EXTRACTED TEXT:
§ §

- Associated Press - Friday, October 9, 2015

PORTLAND, Ore. (AP) - Last month, after Rep. Carl Wilson announced he will introduce a bill to ban transgender teenagers from having sex reassignment surgery, the Grants Pass legislator admitted he had not yet knowingly met a transgender person.

Elaine Walquist decided to be his first.

A 64-year-old retired teacher, Walquist spent most of her adult life living in “stealth” after having the surgery in 1980. Last week, in an hour-long meeting both parties called friendly, Walquist experienced something new, too: It was her first time telling a stranger her story.

Walquist grew up in Michigan, the second of four children. She was a skinny, honor-roll student who loved Broadway musicals and spent prom night reading a book. The morning of her 13th birthday, she began wishing she would wake up a girl. She wished every year until 1980, when she was 28 and had saved enough from a job working at a hotel.

Legislators weren’t talking about women like Walquist then. There were no advocacy groups lobbying states and insurance companies to cover transition-related procedures.



When she began taking female hormones and going through lengthy, painful electrolysis procedures, she did so alone.

In 1977, Walquist told her family members she was “transsexual,” the word most commonly used then. Her parents accepted her, she said, but never wanted to know details. They didn’t come to the hospital during her surgery, and they didn’t want to see the results. They never again discussed who she dated. She didn’t tell them about the department store workers who kicked her out of dressing rooms or the men who yelled slurs as she walked by.

After her surgery, Walquist went to college and became a public high school language and history teacher. After that, she felt she never could tell people the whole of her life.

§ §

[Stored items]
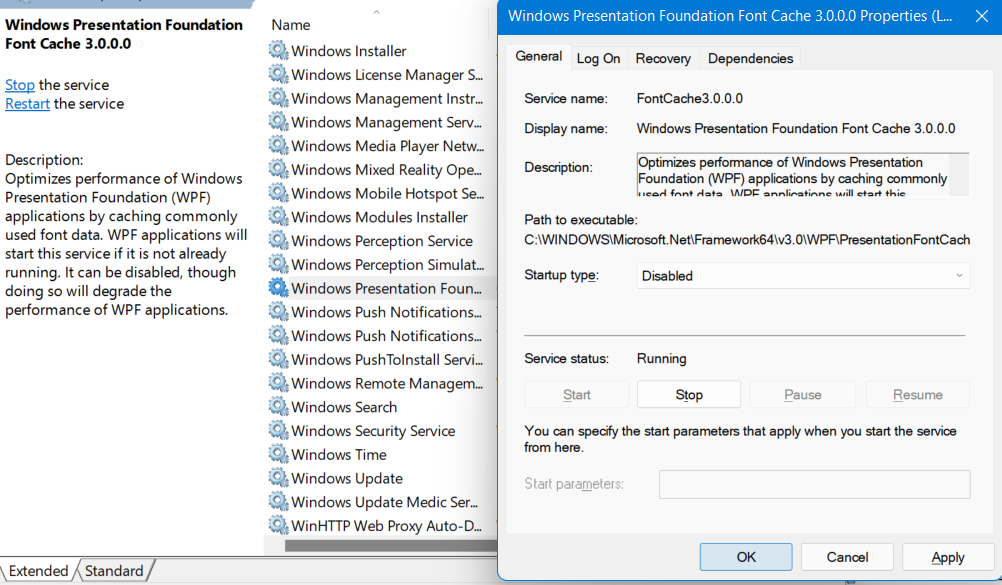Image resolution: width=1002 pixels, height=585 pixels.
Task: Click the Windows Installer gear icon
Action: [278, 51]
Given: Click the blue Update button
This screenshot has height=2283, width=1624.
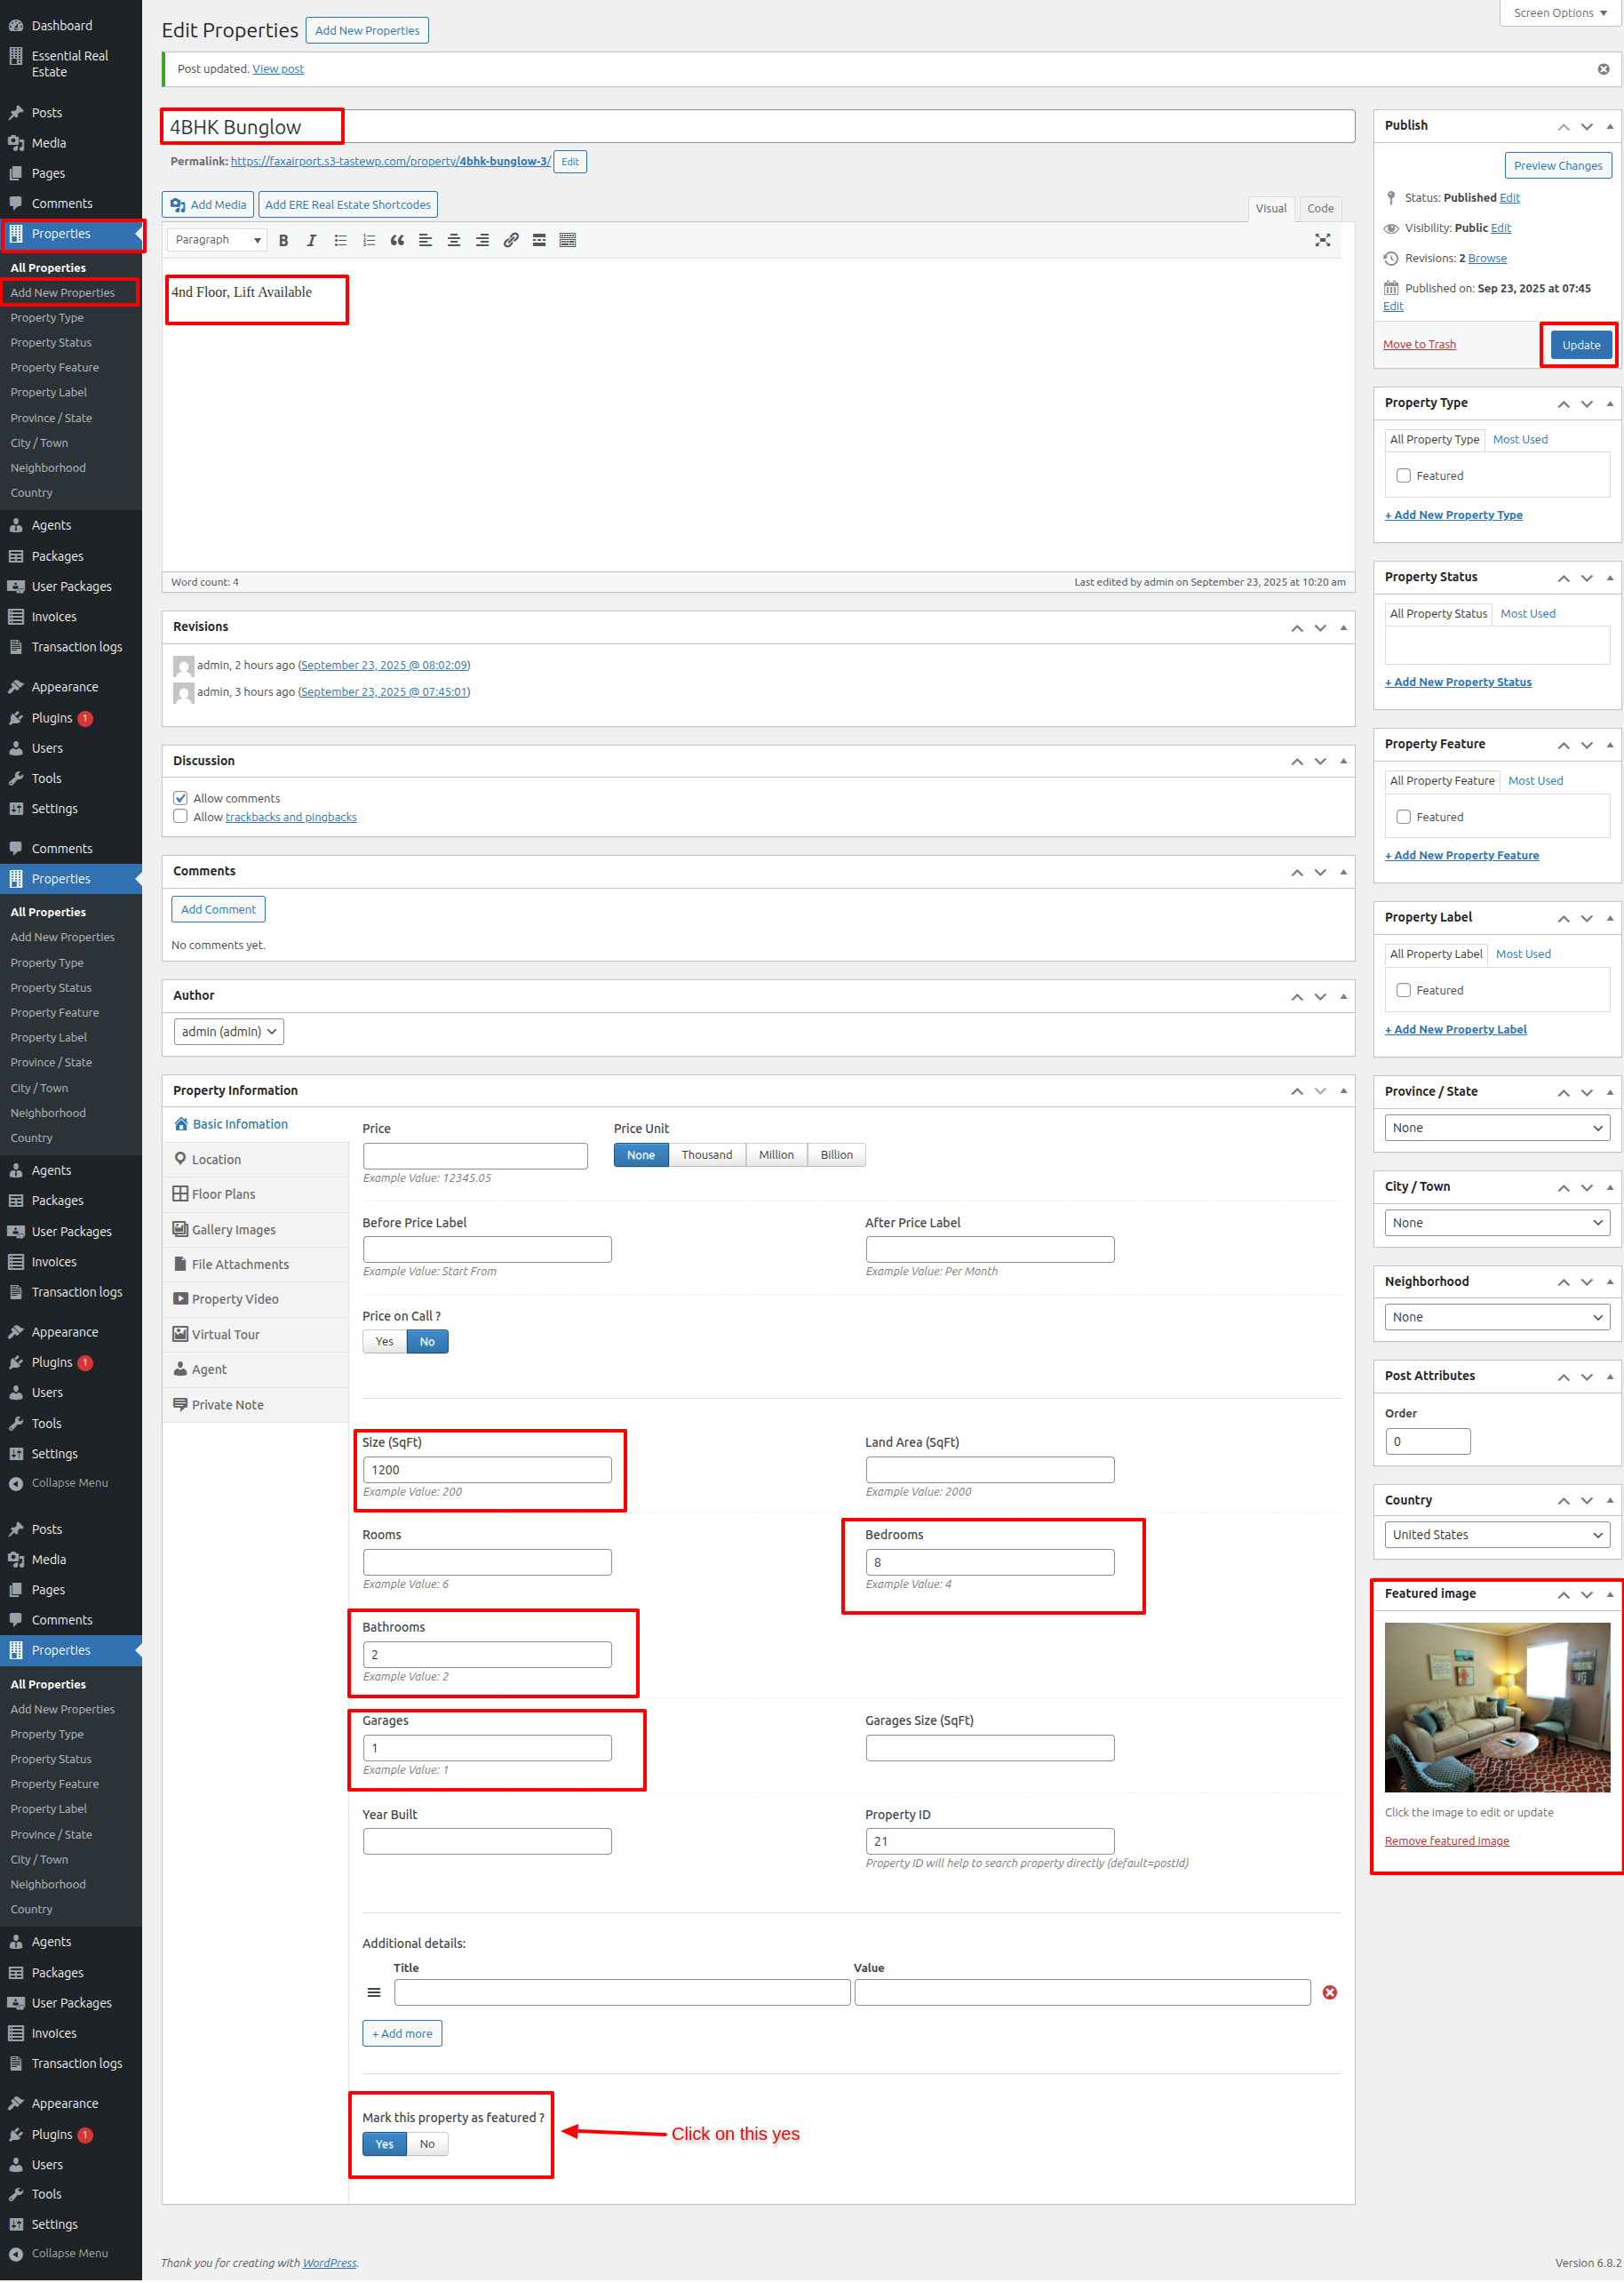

§ §

PROBLEM TO SOLVE: Continue the article about Elaine Walquist above, beginning after its final sentence.

EXERCISE RESULT:
“In Michigan, I could not tell me story at all,” Walquist said. “It would have cost me my job.”

Walquist said she had a good, if not an easy, life: She was a nationally ranked table tennis player who trained at the Olympic Training Center in Colorado Springs. She became foreign language department chair at her school.

When she retired in 2012, she decided to start over. Walquist moved to Portland last year, intending to become more involved in advocating for less fortunate LGBT people.

She saw a good opportunity, she said, when she read about Wilson’s plan to propose legislation banning teenagers from using the Oregon Health Plan to pay for sex reassignment surgery.

Because the age of consent for all medical procedures in Oregon is 15, Wilson said a 2014 decision to offer Oregon Health Plan coverage for transgender-related medicines and procedures could allow teenagers to make life-altering decisions they might later regret.

The Republican legislator said he hadn’t, as far as he knew, ever met a transgender person.

Walquist thought medical professionals, not politicians, should determine who gets health care coverage and what it covers. And she thought Wilson should at least meet one openly transgender person before introducing his bill.

“Being a teacher, I wanted to educate him,” she said. “I knew I wasn’t going to change his mind. But I wanted him to meet someone who was a good representative for the trans community.”

They met in Wilson’s Salem office last week, both confirmed.

Walquist said she explained the difference between gender and sexuality to the legislator. She shared her life story with Wilson and explained how sex reassignment surgery works.

Wilson said he doesn’t comment on personal meetings he has with constituents. He still plans to introduce a bill directed at 15- to 17-year-old transgender kids.

“But I do want to say that it was a great conversation and an enjoyable time,” Wilson said. “While I’m sure we will disagree on some political concepts, I know we will enjoy mutual respect.”

Walquist agreed.

“I thought he was great,” she said. “He was really friendly, very gracious.”

She left him with a photograph of herself and signed it, with a wink, “from your favorite transsexual.”